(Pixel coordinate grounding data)

▽

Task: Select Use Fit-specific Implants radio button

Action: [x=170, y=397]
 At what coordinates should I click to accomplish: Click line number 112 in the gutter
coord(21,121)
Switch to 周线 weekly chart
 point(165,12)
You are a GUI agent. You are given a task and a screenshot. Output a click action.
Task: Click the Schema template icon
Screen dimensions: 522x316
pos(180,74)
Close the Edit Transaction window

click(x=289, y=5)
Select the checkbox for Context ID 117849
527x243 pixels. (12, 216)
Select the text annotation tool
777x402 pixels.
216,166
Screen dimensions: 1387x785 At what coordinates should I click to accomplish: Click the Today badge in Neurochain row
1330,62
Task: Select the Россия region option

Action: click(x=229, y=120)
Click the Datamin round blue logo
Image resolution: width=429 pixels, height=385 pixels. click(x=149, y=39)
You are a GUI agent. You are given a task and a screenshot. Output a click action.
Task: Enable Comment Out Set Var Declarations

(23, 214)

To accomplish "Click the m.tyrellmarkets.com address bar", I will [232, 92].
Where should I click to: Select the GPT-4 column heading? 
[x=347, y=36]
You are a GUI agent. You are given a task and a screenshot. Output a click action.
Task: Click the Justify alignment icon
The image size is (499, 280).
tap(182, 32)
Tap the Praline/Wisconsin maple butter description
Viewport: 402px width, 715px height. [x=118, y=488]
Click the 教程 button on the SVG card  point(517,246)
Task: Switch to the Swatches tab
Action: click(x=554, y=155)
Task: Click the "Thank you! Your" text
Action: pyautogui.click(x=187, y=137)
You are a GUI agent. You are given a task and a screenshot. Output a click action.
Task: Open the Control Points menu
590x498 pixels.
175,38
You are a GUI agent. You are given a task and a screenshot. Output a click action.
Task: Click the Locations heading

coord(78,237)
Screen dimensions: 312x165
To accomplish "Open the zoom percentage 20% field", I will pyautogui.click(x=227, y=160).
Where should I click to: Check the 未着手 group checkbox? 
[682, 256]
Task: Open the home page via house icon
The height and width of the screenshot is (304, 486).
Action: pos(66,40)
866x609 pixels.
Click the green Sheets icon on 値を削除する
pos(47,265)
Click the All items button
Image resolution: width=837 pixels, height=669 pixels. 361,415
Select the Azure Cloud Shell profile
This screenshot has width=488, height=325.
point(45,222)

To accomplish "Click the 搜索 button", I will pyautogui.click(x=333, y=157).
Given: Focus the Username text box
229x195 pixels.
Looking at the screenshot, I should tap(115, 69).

△

• _WORK TO BE COMPLETED_
"Open" is the string to look for; please copy every line of the records above where it appears.

• _ANSWER FOR THE TASK_
Task: Open the Control Points menu
To accomplish "Open the zoom percentage 20% field", I will pyautogui.click(x=227, y=160).
Task: Open the home page via house icon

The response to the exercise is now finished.